PACKED : Qu'en est-il des moniteurs qui composent l'œuvre du Smithsonian museum16 consistant en un mur vidéo ?

Chi Tien Lui :Je travaille avec le Smithsonian et je leur ai conseillé d’acquérir autant de moniteurs de rechange que possible, pour tous les types qu'ils possèdent. En fin de compte, tout dépend de la durée pendant laquelle on compte garder l’œuvre vivante, et de la fréquence de monstration prévue. Pour tous ceux qui possèdent des murs vidéo, c’est le moment d’acheter et de stocker les moniteurs encore disponibles.

 

PACKED : Quelles conditions de stockage recommandez-vous ?

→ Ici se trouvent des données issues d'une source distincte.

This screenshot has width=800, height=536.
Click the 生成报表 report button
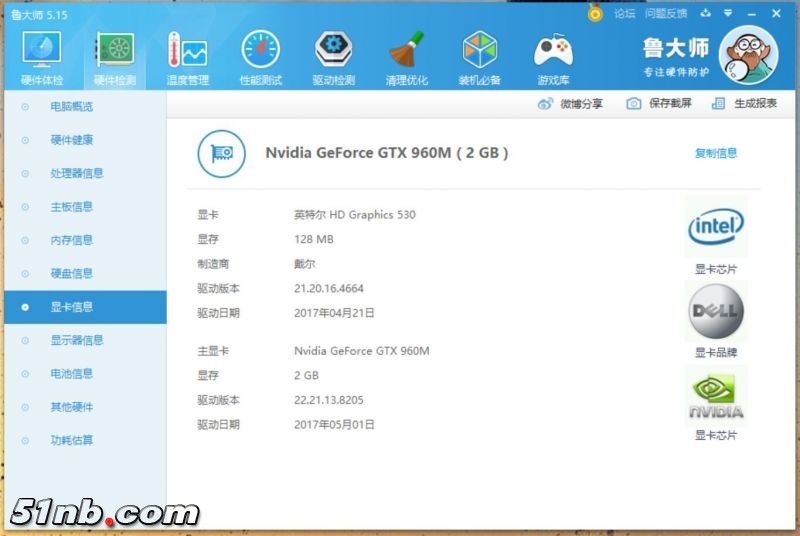745,103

Chi Tien Lui :Les conditions de stockage sont extrêmement importantes. Les appareils électroniques doivent être conservés à l’abri de l’humidité ; l’eau est un poison pour eux. À Taiwan, par exemple, le taux d’humidité est si élevé que les composants électroniques peuvent rouiller en un mois à peine. C’est la raison pour laquelle le gouvernement américain entrepose toutes ses machines en Arizona. C’est l’État le plus sec des États-Unis.

 

PACKED : L’humidité peut-elle aussi créer des problèmes de condensation ?

Chi Tien Lui :Il n’y a condensation que quand il y a changement de température. Il faut faire attention, lorsqu’on retire un équipement de son lieu de stockage, à lui laisser le temps de s’adapter à la température ambiante. Il ne faut pas l’utiliser tout de suite. L’humidité peut aussi causer des fuites  de haute tension dans les moniteurs.

 

PACKED : Est-il conseillé de recouvrir l’équipement ou de le stocker dans une boîte, pour le tenir à l’abri de la poussière ?

Chi Tien Lui :Oui, l’équipement doit être emballé et traité comme du matériel neuf. En général, les musées le font. Ils m’ont même déjà demandé de mettre des gants pour manipuler des équipements.

La poussière abîme les machines. Elle agit comme du sable ou des cristaux. Elle attaque les têtes vidéo et finit par les user. C’est pourquoi il faut les machines doivent être dépoussiérées. J’utilise de l’alcool pour nettoyer les têtes, mais il faut également faire attention à ne pas les endommager en utilisant du tissu de mauvaise qualité.

 

Un lecteur/enregistreur vidéo et les coton tiges qui serviront à son nettoyage.

 

PACKED : Y a-t-il autre chose qu’on puisse faire en cas de stockage de long durée, comme changer l’huile par exemple ?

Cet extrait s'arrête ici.